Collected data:
━━━━
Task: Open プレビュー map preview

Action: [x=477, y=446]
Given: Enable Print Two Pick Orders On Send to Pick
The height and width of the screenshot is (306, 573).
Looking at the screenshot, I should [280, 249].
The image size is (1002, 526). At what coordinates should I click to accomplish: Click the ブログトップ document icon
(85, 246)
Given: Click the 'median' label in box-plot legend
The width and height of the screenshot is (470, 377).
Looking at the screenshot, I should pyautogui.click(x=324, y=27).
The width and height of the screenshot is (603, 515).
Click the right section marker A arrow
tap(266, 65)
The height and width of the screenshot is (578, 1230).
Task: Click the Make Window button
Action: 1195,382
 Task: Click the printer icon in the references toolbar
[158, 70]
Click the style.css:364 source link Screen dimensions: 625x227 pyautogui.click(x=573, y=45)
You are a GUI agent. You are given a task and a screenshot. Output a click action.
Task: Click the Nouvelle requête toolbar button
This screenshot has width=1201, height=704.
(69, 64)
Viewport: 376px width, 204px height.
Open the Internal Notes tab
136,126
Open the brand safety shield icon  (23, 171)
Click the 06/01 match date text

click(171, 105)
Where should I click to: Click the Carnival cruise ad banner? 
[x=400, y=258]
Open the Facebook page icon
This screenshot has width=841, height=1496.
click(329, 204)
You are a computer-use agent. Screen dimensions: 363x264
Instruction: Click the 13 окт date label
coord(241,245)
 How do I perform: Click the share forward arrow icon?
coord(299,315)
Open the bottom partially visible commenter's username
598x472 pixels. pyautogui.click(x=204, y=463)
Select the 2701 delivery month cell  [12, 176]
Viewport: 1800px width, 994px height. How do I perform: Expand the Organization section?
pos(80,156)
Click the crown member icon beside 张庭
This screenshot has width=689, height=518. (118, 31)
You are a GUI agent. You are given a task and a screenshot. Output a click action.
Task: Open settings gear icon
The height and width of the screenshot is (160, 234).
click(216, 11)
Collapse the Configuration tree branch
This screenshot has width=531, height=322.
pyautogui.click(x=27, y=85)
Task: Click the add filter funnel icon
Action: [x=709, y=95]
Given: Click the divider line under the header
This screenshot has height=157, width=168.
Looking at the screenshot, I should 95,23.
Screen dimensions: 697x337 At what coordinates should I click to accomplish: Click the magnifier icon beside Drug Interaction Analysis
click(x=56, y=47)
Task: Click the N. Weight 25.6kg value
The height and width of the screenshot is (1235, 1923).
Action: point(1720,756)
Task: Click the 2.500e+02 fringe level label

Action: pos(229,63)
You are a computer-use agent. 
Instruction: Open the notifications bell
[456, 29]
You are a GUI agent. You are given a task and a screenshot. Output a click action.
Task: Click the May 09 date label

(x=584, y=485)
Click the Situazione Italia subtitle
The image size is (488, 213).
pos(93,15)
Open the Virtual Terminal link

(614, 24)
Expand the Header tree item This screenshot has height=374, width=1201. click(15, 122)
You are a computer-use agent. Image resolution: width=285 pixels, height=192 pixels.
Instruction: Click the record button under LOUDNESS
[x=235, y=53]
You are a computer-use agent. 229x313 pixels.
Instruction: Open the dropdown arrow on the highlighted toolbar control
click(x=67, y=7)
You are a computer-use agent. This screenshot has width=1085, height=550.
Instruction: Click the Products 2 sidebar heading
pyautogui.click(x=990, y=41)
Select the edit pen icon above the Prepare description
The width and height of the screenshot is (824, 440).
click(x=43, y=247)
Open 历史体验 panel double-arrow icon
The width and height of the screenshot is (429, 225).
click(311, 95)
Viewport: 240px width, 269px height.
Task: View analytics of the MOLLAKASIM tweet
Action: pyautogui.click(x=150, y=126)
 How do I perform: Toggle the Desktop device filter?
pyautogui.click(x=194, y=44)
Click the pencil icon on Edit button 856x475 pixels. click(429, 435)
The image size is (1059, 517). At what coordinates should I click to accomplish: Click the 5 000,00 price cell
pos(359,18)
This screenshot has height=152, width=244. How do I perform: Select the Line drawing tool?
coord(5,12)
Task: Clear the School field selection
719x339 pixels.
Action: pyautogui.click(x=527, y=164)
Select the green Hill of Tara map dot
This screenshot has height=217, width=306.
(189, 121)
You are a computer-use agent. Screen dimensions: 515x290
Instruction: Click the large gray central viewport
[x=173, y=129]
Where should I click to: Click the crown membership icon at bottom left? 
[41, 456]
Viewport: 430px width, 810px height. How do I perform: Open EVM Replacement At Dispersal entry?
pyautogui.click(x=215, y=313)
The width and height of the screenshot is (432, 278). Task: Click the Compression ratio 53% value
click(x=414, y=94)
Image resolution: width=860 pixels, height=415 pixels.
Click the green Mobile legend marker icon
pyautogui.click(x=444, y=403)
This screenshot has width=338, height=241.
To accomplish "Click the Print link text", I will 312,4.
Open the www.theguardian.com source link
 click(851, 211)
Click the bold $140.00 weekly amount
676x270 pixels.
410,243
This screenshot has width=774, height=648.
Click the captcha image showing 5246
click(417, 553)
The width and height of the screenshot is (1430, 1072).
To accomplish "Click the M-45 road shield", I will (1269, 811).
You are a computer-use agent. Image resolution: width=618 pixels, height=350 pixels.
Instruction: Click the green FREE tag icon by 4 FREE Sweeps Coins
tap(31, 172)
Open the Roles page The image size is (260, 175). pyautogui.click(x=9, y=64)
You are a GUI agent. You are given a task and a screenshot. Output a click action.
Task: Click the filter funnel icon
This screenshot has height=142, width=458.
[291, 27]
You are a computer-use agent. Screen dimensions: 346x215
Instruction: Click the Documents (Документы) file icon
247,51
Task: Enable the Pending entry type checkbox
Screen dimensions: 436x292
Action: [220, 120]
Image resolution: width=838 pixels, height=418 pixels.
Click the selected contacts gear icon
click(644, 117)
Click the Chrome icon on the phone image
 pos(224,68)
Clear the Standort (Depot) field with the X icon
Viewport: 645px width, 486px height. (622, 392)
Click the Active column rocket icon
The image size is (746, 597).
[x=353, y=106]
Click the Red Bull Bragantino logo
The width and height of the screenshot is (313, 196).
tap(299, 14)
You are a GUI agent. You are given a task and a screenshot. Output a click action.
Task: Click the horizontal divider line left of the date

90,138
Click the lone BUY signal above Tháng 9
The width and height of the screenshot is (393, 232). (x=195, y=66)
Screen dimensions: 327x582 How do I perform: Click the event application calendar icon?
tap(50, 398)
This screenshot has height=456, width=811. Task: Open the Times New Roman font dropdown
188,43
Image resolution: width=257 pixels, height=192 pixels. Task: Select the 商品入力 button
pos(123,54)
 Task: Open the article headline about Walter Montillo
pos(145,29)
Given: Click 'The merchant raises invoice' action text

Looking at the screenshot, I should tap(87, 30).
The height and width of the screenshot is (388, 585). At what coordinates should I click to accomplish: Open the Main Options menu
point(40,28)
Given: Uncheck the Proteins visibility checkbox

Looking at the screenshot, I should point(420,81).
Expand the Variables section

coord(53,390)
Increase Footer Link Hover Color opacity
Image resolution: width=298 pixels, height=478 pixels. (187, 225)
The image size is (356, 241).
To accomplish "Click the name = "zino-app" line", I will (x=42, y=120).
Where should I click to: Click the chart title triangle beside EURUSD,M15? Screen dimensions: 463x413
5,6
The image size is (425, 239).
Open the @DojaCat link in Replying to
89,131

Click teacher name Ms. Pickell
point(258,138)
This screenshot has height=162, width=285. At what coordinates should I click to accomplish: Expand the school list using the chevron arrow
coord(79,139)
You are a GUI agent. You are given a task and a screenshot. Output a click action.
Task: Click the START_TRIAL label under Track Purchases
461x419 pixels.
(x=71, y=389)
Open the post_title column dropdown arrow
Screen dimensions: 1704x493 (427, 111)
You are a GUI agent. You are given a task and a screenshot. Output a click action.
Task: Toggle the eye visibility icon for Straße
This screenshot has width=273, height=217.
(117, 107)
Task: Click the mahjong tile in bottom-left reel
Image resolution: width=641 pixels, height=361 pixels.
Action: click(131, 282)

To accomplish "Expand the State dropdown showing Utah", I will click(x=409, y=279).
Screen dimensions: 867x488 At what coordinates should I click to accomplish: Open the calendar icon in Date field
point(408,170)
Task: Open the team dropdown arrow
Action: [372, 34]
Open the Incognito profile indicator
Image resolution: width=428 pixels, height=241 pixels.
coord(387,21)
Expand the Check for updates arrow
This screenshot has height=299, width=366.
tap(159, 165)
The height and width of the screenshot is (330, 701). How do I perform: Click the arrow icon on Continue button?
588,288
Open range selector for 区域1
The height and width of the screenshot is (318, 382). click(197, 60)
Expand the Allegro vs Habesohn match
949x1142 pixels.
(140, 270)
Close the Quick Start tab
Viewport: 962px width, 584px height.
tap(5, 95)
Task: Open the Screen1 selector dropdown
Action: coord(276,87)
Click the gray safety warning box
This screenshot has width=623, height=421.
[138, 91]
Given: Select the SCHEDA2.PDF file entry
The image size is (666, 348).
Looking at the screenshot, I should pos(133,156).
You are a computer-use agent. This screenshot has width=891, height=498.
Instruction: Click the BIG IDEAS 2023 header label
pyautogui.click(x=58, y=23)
━━━━
### Problem
Of all the entries above, output exactly the lines between the one holding "Click the style.css:364" and the one holding "Task: Click the N. Weight 25.6kg value", inclusive.

### Finished task
Click the style.css:364 source link Screen dimensions: 625x227 pyautogui.click(x=573, y=45)
You are a GUI agent. You are given a task and a screenshot. Output a click action.
Task: Click the Nouvelle requête toolbar button
This screenshot has width=1201, height=704.
(69, 64)
Viewport: 376px width, 204px height.
Open the Internal Notes tab
136,126
Open the brand safety shield icon  (23, 171)
Click the 06/01 match date text

click(171, 105)
Where should I click to: Click the Carnival cruise ad banner? 
[x=400, y=258]
Open the Facebook page icon
This screenshot has width=841, height=1496.
click(329, 204)
You are a computer-use agent. Screen dimensions: 363x264
Instruction: Click the 13 окт date label
coord(241,245)
 How do I perform: Click the share forward arrow icon?
coord(299,315)
Open the bottom partially visible commenter's username
598x472 pixels. pyautogui.click(x=204, y=463)
Select the 2701 delivery month cell  [12, 176]
Viewport: 1800px width, 994px height. How do I perform: Expand the Organization section?
pos(80,156)
Click the crown member icon beside 张庭
This screenshot has width=689, height=518. (118, 31)
You are a GUI agent. You are given a task and a screenshot. Output a click action.
Task: Open settings gear icon
The height and width of the screenshot is (160, 234).
click(216, 11)
Collapse the Configuration tree branch
This screenshot has width=531, height=322.
pyautogui.click(x=27, y=85)
Task: Click the add filter funnel icon
Action: [x=709, y=95]
Given: Click the divider line under the header
This screenshot has height=157, width=168.
Looking at the screenshot, I should 95,23.
Screen dimensions: 697x337 At what coordinates should I click to accomplish: Click the magnifier icon beside Drug Interaction Analysis
click(x=56, y=47)
Task: Click the N. Weight 25.6kg value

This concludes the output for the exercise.